- **Records provided**

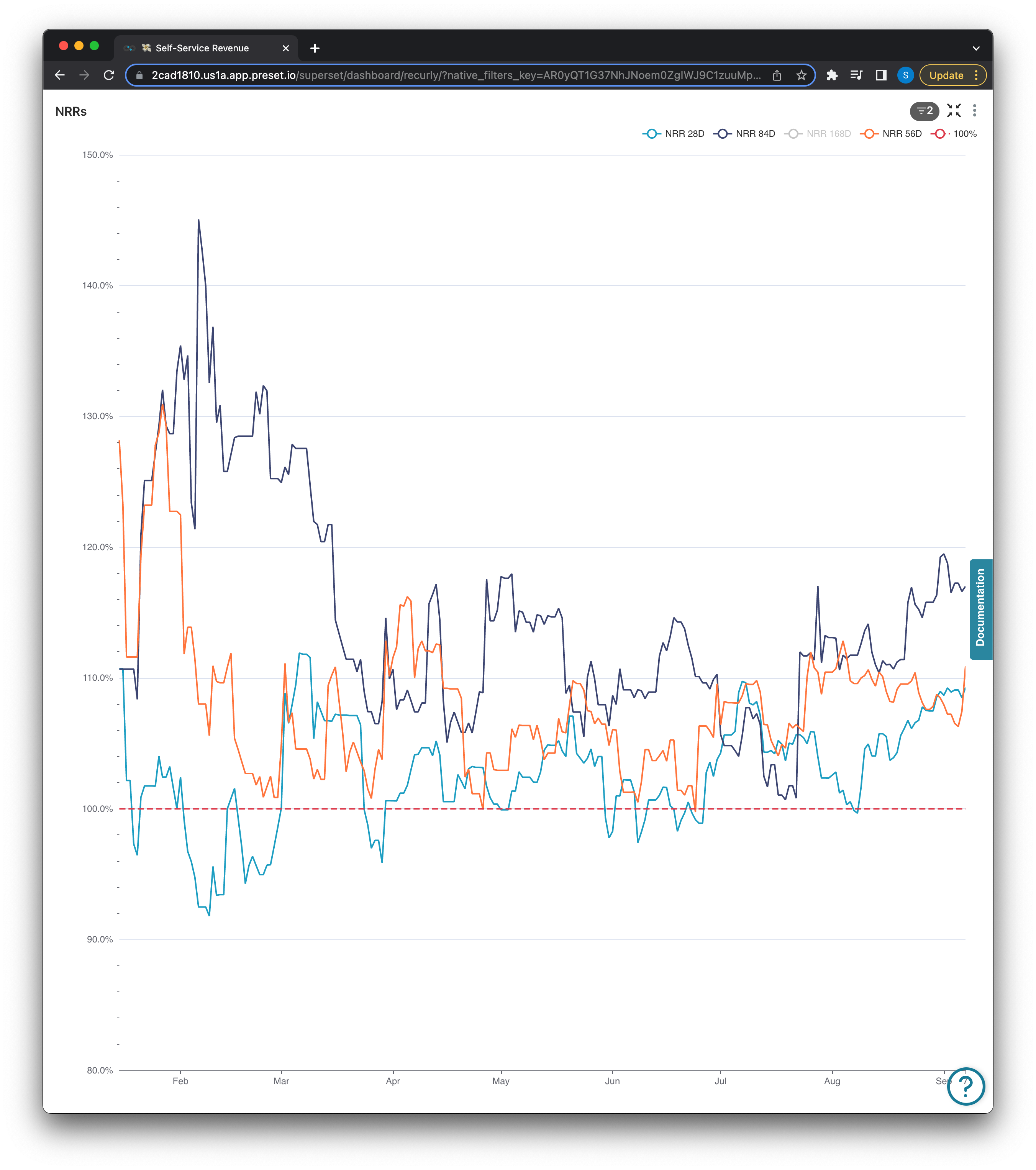Hide the NRR 84D series in legend
The width and height of the screenshot is (1036, 1170).
pos(745,133)
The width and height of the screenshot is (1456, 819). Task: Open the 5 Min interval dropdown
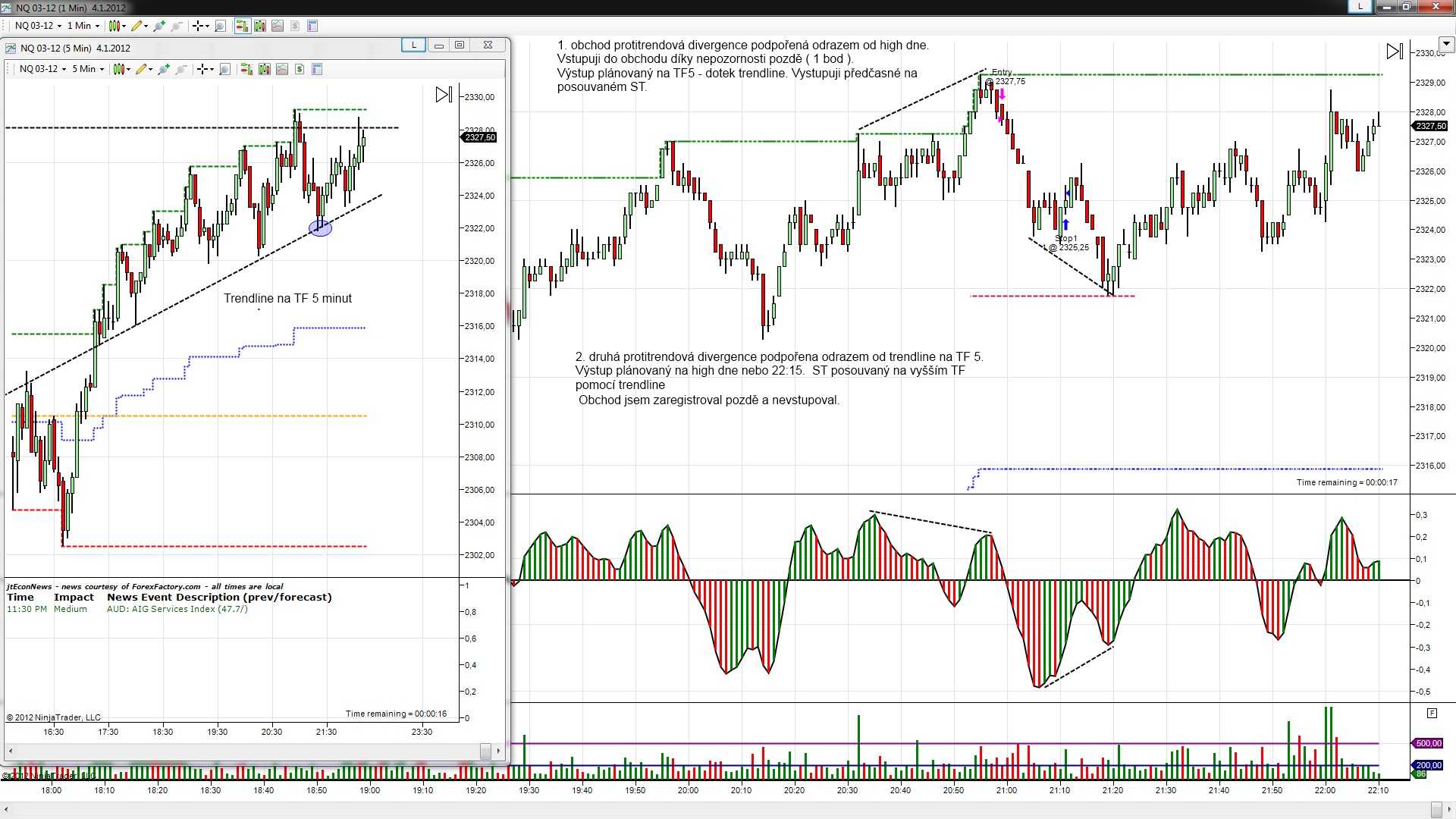click(88, 69)
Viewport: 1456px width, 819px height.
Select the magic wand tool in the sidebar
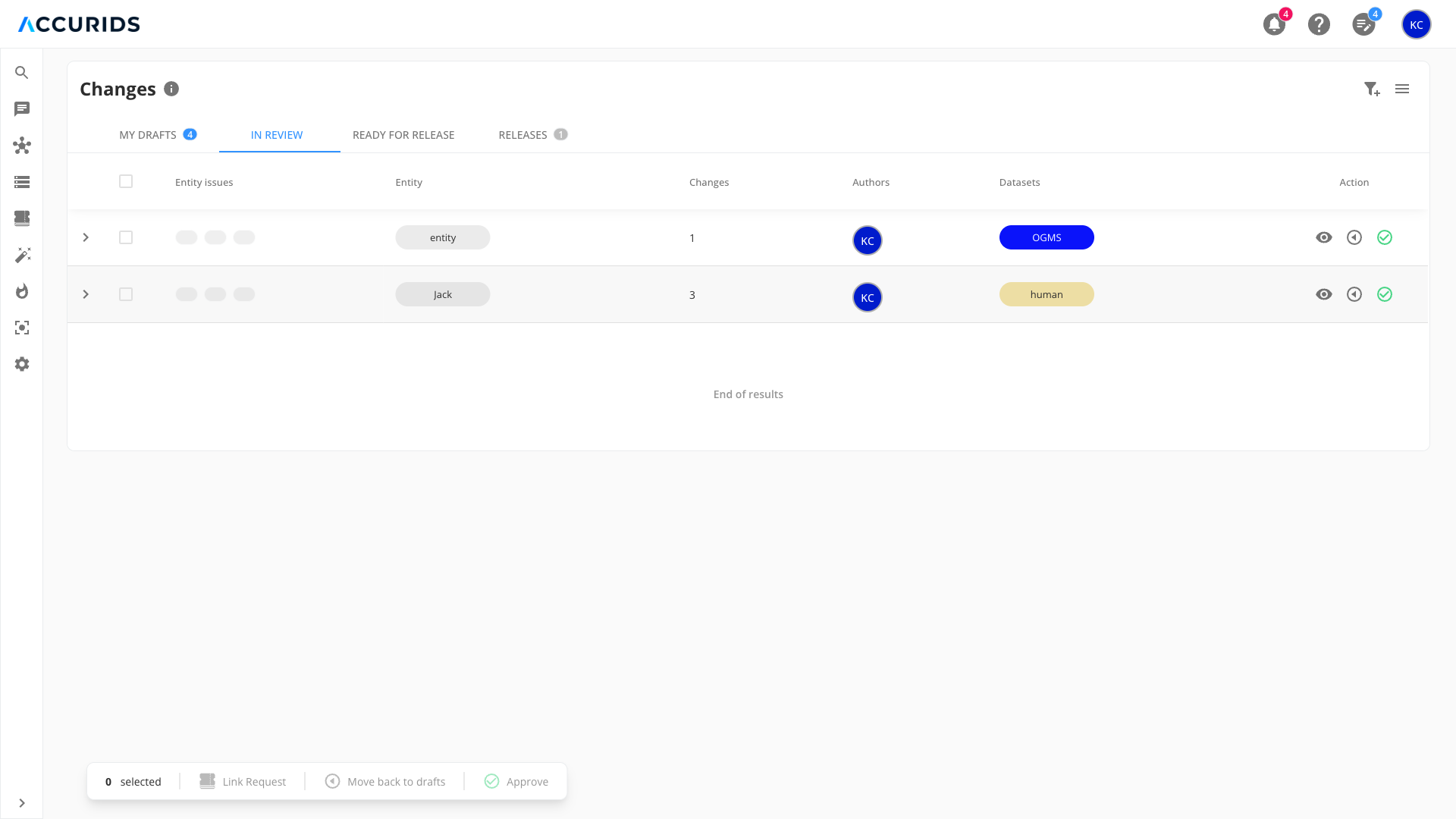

- **What this task involves**
Every line from the one that contains "Viewport: 1456px width, 819px height." through the end of the records above is to be reproduced exactly; no picture goes in the copy.

- **Expected output**
Viewport: 1456px width, 819px height.
Select the magic wand tool in the sidebar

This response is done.